By default, the container will run a wrapper script `run.sh`, which takes the
output of `cloudsqltail` and sends it along to honeycomb via `honeytail`.
## Config and deploy
### Required environment variables
- `GOOGLE_APPLICATION_CREDENTIALS_JSON` is used to auth to gcloud; the service
account must have read access to the pubsub subscription.
- `PROJECT_ID` the gcloud project the pubsub subscription is in
- `SUBSCRIPTION_NAME` the pubsub subscription name
- `HONEYCOMB_WRITEKEY` (not required if `DEBUG` is set, see below)
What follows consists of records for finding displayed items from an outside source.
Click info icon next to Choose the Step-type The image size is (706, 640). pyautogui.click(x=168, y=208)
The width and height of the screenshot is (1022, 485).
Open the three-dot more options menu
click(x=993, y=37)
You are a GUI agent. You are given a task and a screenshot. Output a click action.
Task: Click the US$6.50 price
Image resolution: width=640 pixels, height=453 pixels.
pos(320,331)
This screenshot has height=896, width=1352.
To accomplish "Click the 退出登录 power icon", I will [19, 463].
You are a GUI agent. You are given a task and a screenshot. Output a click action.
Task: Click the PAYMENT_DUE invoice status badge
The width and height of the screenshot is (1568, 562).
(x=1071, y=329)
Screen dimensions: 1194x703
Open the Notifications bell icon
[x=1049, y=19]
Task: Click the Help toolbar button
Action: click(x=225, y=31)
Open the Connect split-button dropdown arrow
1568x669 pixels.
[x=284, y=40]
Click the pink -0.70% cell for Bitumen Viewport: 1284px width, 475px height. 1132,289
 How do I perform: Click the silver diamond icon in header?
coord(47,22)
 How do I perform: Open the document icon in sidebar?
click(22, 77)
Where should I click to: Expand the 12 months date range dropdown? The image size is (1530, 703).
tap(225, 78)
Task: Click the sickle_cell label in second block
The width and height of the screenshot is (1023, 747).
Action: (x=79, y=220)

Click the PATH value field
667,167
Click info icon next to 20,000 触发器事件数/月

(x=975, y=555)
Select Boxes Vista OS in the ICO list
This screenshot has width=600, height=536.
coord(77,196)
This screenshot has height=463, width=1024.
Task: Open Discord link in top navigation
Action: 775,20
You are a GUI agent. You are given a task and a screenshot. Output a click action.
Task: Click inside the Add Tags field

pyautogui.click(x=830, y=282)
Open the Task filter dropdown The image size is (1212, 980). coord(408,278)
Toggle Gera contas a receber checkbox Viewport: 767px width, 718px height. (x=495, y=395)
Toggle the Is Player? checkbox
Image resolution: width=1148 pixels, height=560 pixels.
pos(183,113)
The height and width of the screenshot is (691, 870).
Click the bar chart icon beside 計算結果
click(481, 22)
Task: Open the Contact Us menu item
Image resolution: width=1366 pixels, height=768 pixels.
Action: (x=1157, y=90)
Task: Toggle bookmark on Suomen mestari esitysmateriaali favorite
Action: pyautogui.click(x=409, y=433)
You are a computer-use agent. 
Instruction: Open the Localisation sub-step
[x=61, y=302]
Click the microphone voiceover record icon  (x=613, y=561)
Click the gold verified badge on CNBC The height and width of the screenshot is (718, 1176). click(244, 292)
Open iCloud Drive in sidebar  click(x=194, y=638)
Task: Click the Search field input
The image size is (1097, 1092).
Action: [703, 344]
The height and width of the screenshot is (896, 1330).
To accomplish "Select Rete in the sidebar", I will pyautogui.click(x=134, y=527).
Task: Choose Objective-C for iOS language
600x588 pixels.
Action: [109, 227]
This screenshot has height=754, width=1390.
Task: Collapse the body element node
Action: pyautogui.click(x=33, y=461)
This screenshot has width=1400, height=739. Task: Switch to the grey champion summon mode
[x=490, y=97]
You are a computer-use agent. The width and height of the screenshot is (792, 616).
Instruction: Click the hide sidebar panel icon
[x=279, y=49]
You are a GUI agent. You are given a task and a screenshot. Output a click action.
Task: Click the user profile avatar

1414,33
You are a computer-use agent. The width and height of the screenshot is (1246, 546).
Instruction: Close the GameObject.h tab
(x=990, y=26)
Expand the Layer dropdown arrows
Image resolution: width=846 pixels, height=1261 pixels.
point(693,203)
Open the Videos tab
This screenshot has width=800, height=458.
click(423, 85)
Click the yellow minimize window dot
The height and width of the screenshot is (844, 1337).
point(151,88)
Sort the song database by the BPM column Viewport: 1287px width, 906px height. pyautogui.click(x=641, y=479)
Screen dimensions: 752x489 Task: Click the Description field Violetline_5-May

### Optional environment variables
- `DEBUG` runs `honeytail` with the flags `--debug` (setting the log level to
DEBUG) and `--debug_stdout` (writing events to stdout instead of sending to
honeycomb). The latter flag also means that `HONEYCOMB_WRITEKEY` is not
verified, so it can be left unset.
- `DATASET` the honeycomb dataset to write to; defaults to `postgres`
## Development
### Go
The `cloudsqltail` command uses go modules to track it's depedencies, so you'll
need at least Go 1.11 or higher, with module mode enabled via `GO111MODULE=on`.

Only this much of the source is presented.